The foundation 10 is so constructed that the wooden base frame 11, supporting elements 13, and top wire grid 12 may be preassembled and shipped to a bedding manufacturer in a collapsed position in which the top wire grid is located in a horizontal plane in close adjacency to the horizontal plane of the wooden base frame 11. To facilitate collapse of the subassembly of base frame supporting elements and top wire grid 12 into this collapsed condition, illustrated in solid lines in FIG. 2, each of the supporting elements 13 is pivotally connected at the top to the top wire grid and at the bottom to the foundation 10. This pivotable or hinged connection of the supporting elements to the frame and wire grid enables the supporting elements to be pivoted between the horizontal position illustrated in FIG. 2 and the upright or vertical position illustrated in FIG. 1.

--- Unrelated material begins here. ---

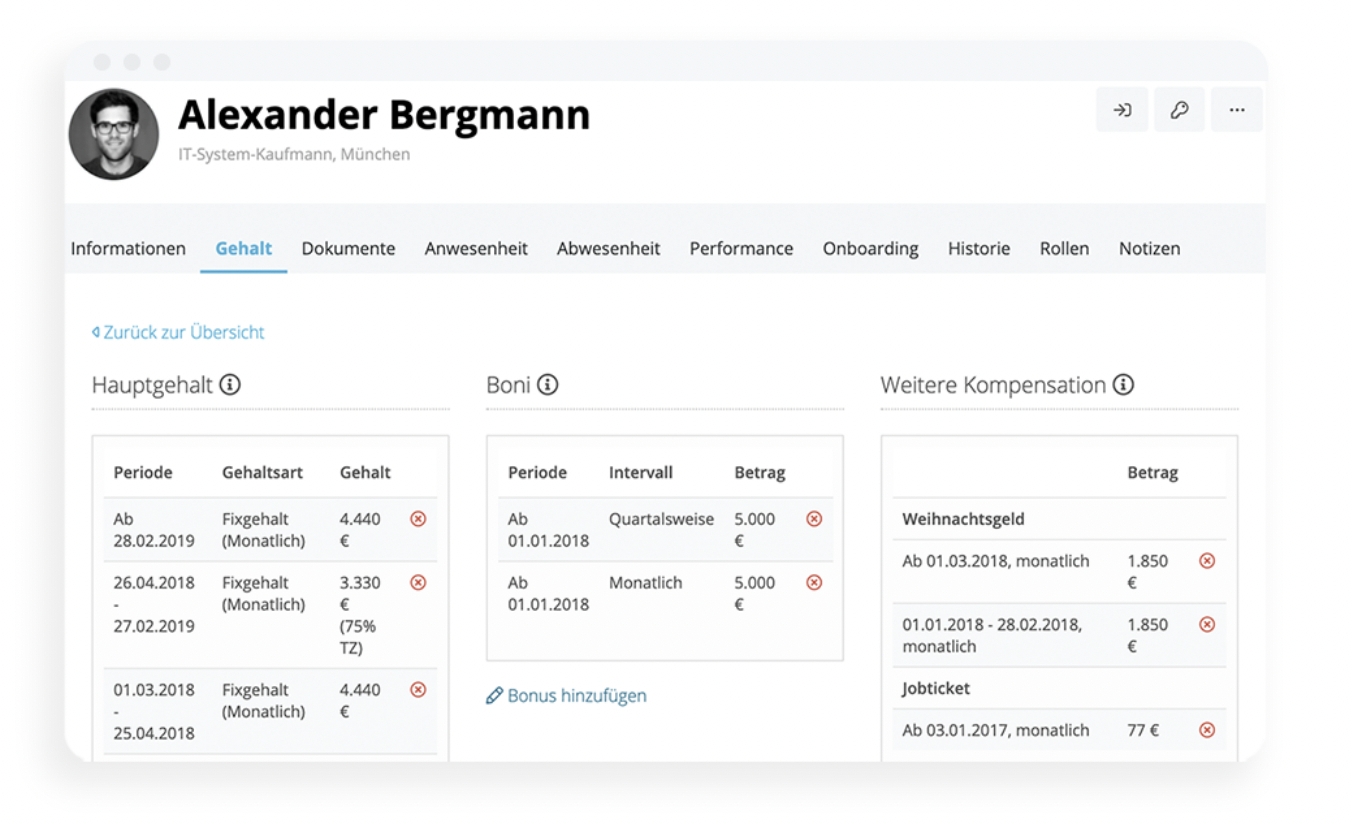
Task: Click the info icon beside Weitere Kompensation
Action: coord(1123,385)
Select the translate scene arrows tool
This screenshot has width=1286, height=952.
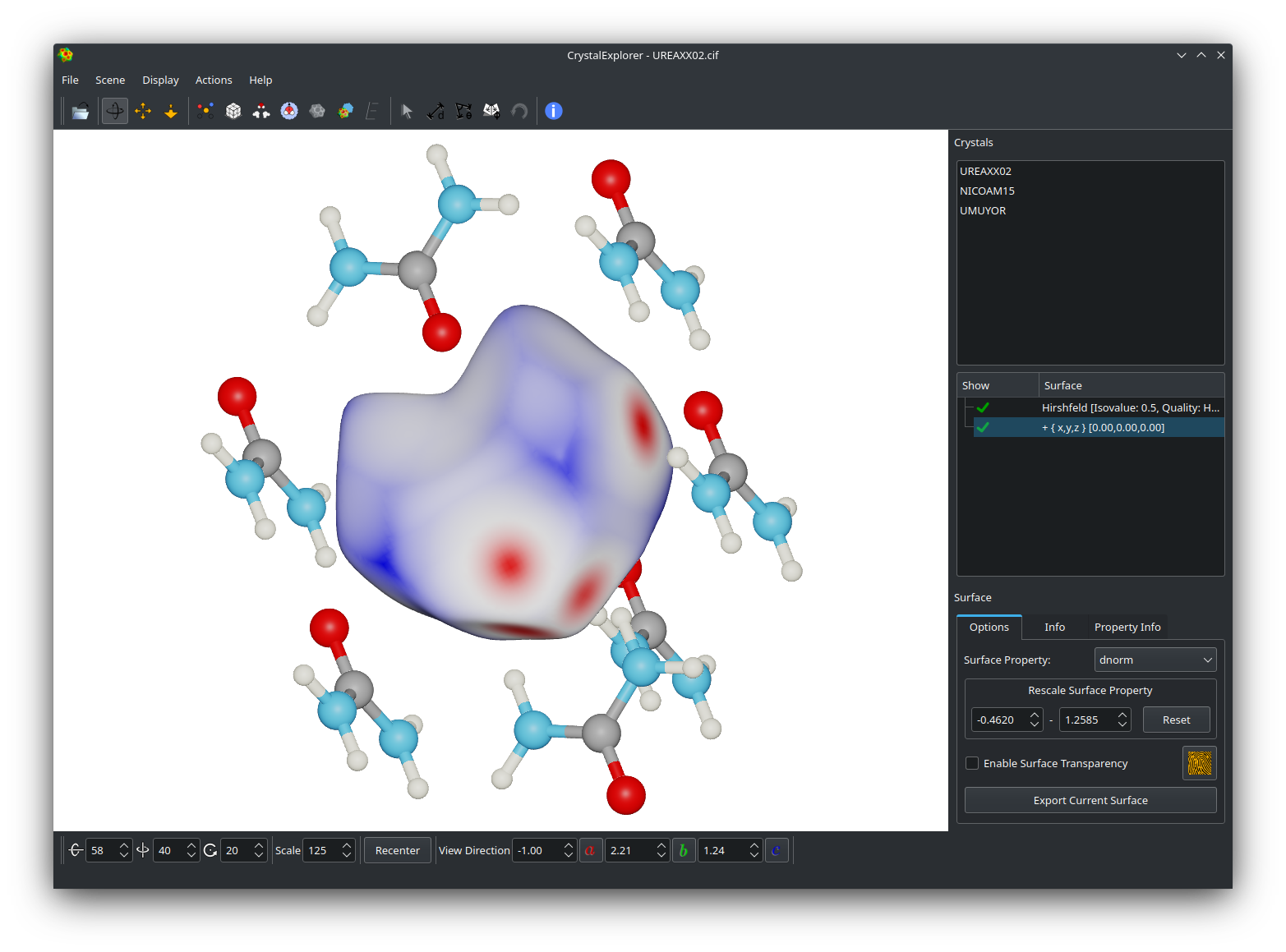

The wooden base frame 11 comprises a pair of end boards 20, 21 and a pair of side boards 22, 23. Mounted atop each of the end boards 20, 21 there is a supporting platform board 24, 25, respectively. Similarly, mounted atop each of the side boards 22, 23 there is a supporting platform board 26, 27. The platform boards 26, 27 are of less width than the side boards 22 so that a portion of the top surface of the side boards 22, 23 on the inside of the top platform boards 26, 27 is exposed and available for supporting transverse wooden slats 28. These slats 28 extend transversely between the side platform boards 26, 27 and are supported from the side boards 22, 23, upon the tops of which the slats rest. The wooden base frame 11 comprising these end boards, side boards and platform boards are all glued or nailed together to form a subassembly in which the top surfaces of the end platform boards, side platform boards, and slats are all located in a common horizontal plane.

The top wire grid 12 comprises a rectangular border wire 30, as well as a plurality of transverse grid wires 31 and longitudinal grid wires 32. The transverse grid wires 31 extend between opposite sides 30a, 30b of the rectangular border wire and at the ends are wrapped around the border wire. Preferably, the ends of the transverse grid wires 31 are fixedly secured to the border wire as by welding. Similarly, the longitudinal grid wires 32 extend between opposite ends 30c, 30d of the border wire. The ends of the longitudinal grid wires are also fixedly secured to the ends of the border wire as by welding. Preferably, the intersections of the longitudinal grid wires 32 and the transverse border wires 31 are welded so as to prevent relative movement between the grid wires and any noise which might result therefrom. Additionally, welding of these intersections enhances the stability of the foundation 10.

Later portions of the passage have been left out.